Circling around, he continued to point
the beam until it ricocheted up--right through the center of a small window that served as ventilation. He knelt, marking the spot where he stood with a pencil from his pocket. Then he dug out his cell phone. "Diana," he said when the prosecutor answered. "Don't let that trial start tomorrow."
*
"I know it's unusual," Diana said in court the next morning, "and that we have a jury sitting here, but I have to ask for a recess until my detective gets here. He's investigating something new on the case . . . possibly something exculpatory."
"Have you called him?" Judge Wagner asked.

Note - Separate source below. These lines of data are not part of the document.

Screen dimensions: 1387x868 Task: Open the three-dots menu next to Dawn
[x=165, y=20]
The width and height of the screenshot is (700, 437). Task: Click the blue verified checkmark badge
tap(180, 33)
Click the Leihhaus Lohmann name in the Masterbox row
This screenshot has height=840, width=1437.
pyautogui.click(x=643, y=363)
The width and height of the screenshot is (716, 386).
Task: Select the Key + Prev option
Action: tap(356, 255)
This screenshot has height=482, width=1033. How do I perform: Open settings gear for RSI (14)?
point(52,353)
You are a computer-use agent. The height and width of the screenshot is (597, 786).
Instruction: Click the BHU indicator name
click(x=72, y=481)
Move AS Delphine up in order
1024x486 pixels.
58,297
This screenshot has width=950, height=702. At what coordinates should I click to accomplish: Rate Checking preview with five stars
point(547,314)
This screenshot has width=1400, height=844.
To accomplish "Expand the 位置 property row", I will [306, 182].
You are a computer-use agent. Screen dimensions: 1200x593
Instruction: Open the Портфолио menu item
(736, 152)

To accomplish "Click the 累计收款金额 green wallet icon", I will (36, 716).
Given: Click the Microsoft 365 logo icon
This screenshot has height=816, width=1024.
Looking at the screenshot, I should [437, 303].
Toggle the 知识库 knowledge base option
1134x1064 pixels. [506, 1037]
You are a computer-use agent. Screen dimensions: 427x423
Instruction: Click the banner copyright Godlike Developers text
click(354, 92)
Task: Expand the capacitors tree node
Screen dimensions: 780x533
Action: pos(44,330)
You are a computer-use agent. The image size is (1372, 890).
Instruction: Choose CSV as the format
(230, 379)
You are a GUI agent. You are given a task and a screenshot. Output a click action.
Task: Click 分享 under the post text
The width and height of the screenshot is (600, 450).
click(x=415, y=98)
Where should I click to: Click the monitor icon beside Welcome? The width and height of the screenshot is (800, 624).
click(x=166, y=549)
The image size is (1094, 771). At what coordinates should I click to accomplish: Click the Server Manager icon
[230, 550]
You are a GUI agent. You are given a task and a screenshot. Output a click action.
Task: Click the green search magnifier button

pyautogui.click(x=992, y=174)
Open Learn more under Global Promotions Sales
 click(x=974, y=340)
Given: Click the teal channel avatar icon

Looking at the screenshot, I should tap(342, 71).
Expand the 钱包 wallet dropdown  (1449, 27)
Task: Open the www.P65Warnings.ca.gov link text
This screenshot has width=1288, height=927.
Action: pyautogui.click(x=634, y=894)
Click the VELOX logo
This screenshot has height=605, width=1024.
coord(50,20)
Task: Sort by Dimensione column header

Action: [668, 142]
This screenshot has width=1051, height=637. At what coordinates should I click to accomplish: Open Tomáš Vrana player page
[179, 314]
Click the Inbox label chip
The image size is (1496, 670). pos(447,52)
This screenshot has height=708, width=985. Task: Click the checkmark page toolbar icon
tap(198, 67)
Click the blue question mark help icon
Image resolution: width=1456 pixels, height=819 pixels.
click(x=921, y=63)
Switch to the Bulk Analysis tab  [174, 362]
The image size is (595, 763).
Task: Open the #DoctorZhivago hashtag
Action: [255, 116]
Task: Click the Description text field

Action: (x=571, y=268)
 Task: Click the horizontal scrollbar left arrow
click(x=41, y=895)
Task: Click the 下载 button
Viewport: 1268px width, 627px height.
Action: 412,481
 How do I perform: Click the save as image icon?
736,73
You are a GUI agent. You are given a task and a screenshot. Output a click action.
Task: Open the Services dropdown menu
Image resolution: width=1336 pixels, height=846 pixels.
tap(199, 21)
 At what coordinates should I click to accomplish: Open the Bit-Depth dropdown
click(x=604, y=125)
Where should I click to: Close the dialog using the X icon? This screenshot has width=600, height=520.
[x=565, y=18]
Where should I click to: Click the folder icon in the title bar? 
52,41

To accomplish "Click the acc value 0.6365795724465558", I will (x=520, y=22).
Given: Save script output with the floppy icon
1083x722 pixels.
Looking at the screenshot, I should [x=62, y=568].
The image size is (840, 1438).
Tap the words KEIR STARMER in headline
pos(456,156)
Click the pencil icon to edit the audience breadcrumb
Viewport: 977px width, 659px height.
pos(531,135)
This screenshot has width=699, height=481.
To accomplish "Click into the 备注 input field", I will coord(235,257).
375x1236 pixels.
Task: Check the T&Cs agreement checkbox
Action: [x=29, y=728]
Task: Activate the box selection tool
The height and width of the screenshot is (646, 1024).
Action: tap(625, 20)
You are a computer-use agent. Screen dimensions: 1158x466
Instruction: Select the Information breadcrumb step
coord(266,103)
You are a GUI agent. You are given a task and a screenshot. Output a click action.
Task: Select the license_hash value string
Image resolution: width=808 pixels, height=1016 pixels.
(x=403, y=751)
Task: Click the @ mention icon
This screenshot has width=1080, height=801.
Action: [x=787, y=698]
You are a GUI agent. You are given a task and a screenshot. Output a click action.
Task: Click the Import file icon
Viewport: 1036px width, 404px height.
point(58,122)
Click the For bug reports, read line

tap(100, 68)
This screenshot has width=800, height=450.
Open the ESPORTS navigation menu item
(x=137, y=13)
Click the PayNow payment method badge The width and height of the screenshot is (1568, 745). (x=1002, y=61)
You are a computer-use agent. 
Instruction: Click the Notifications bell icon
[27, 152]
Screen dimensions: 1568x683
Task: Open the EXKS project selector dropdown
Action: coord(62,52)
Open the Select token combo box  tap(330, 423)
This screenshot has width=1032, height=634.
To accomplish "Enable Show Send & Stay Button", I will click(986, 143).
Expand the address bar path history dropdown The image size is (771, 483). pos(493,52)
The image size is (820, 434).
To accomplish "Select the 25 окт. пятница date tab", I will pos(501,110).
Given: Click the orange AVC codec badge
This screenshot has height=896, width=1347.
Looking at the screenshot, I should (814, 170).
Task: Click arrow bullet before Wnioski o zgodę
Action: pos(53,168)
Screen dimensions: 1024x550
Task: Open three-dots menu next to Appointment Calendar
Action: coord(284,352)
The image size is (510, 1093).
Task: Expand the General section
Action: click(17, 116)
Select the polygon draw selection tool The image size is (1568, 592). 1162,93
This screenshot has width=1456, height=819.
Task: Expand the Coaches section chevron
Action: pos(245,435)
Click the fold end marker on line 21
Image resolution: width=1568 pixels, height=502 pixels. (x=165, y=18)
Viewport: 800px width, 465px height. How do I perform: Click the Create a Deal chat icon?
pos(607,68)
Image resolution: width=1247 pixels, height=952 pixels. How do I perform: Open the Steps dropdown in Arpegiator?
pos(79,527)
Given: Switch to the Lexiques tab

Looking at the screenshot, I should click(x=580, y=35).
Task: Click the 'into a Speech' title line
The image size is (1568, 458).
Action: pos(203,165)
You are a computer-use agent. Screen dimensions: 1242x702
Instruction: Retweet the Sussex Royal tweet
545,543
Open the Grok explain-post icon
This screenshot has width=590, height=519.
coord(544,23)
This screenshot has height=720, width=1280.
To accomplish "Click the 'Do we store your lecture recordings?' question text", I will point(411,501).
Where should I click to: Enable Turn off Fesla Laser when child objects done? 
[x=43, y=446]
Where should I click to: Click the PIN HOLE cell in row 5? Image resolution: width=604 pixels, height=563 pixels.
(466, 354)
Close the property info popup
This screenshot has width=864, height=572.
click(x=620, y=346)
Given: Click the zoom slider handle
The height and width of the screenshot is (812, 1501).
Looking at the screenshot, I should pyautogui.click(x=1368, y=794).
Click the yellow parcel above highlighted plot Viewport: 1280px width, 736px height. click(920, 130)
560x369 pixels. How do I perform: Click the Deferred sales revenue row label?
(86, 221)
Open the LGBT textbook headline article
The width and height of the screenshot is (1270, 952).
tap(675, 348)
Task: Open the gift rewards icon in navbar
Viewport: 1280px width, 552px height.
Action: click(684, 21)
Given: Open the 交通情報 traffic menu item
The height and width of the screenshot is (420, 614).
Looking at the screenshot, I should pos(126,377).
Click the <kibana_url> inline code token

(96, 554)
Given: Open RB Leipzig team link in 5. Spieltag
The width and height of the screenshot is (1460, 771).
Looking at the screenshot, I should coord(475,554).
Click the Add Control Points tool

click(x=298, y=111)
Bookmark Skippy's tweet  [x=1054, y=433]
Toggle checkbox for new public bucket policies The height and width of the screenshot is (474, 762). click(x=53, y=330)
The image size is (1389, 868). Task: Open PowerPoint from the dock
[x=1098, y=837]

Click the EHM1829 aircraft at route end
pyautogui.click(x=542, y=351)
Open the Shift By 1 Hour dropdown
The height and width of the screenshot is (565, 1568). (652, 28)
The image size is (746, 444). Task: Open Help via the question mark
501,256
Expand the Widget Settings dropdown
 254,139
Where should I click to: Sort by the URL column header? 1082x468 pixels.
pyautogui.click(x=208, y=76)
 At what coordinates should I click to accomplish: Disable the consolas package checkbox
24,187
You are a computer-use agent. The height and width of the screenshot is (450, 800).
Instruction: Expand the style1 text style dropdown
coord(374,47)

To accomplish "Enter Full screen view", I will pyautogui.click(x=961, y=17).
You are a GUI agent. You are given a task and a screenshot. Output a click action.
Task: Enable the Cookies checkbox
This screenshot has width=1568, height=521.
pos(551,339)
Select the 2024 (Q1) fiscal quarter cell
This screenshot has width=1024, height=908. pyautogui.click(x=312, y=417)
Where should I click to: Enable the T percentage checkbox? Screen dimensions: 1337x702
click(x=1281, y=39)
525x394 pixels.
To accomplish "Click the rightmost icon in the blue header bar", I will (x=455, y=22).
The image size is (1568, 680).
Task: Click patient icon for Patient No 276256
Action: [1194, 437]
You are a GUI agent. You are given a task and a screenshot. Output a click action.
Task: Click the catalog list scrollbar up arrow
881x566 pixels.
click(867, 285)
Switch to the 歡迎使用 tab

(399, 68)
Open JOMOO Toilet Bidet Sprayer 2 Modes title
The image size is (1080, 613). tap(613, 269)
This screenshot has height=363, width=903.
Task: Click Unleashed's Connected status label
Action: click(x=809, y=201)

"Several times." Patrick was not answering his phone. If he was, then she could have told him directly how much she wanted to kill him.
"I have to object, Your Honor," Jordan said. "We're ready to go forward. I'm sure that Ms. Leven will give me that exculpatory information, if and when it ever arrives, but I'm willing at this point to take my chances. And since we're all here at the bench, I'd like to add that I have a witness who's prepared to testify right now."
"What witness?" Diana said. "You don't have anyone else to call."
He smiled at her. "Judge Cormier's daughter."
*
Alex sat outside the courtroom, holding tight to Josie's hand. "This is going to be over before you know it."
The great irony here, Alex knew, was that months ago when she'd fought so hard to be the judge on this case, it was because she felt more at ease offering legal comfort to her daughter than emotional comfort. Well, here she was, and Josie was about to testify in the arena Alex knew better than anyone else, and she still didn't have any grand judicial advice that could help her.
It would be scary. It would be painful. And all Alex could do was watch her suffer.
A bailiff came out to them. "Judge," he said. "If your daughter's ready?"
Alex squeezed Josie's hand. "Just tell them what you know," she said, and she stood up to take a seat in the courtroom.
"Mom?" Josie called after her, and Alex turned. "What if what you know isn't what people want to hear?"
Alex tried to smile. "Tell the truth," she said. "You can't lose."
*
To comply with discovery rules, Jordan handed Diana a synopsis of Josie's testimony as she was walking up to the stand. "When did you get this?" the prosecutor whispered.